# [Selected text]
Pressed, he accepted. But how foolish these predictions would turn out to be. Unlike Benzel, the specialists had not been ready to acknowledge how much more uncertain the likelihood of benefit was. Nor had they been ready to take the time to understand my father and what the experience of radiation would be like for him.
At first it seemed like nothing. They’d made a mold of his body for him to lie in so he’d be in the exact same position for each dose of his treatment. He’d lie in the mold for up to an hour, a fishnet mask pulled tight over his face, unable to move two millimeters as the radiation machine clicked and whirred and delivered its daily blast of gamma rays into his brain stem and spinal cord. Over time, however, he experienced stabbing spasms in his back and neck. Each day, the position became harder to endure. The radiation also gradually produced a low-level nausea and a caustic throat pain when he swallowed. With medications, the symptoms became tolerable, but the drugs made him fatigued and constipated. He began sleeping away the day after his treatments, something he’d never done in his life. Then a few weeks into treatment, his sense of taste disappeared. They hadn’t mentioned the possibility, and he felt the loss keenly. He loved food. Now he had to force himself to eat.
By the time he returned home, he’d lost twenty-one pounds total. He had a constant tinnitus, a ringing in his ears. His left arm and hand had a new burning, electrical pain. And as for his sense of taste, the doctors expected it to return soon, but it never did.

# [Task item]
According to the passage about the father's radiation treatment, how much weight had he lost in total by the time he returned home?

# [Source material]
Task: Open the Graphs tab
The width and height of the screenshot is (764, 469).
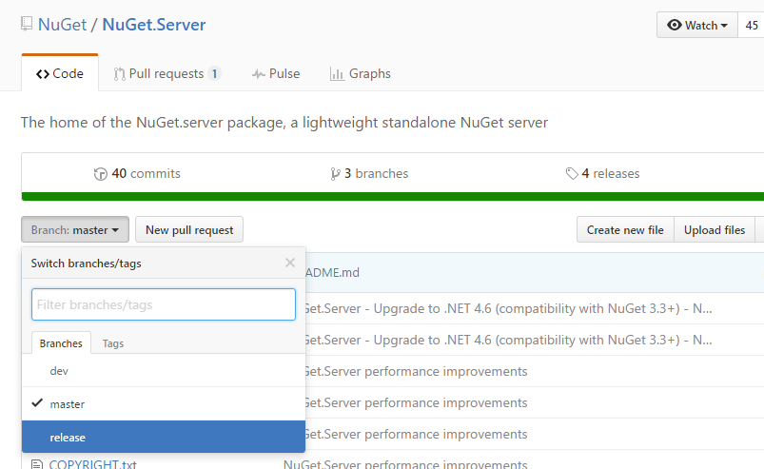Action: [360, 73]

# [Expected answer]
Twenty-one pounds.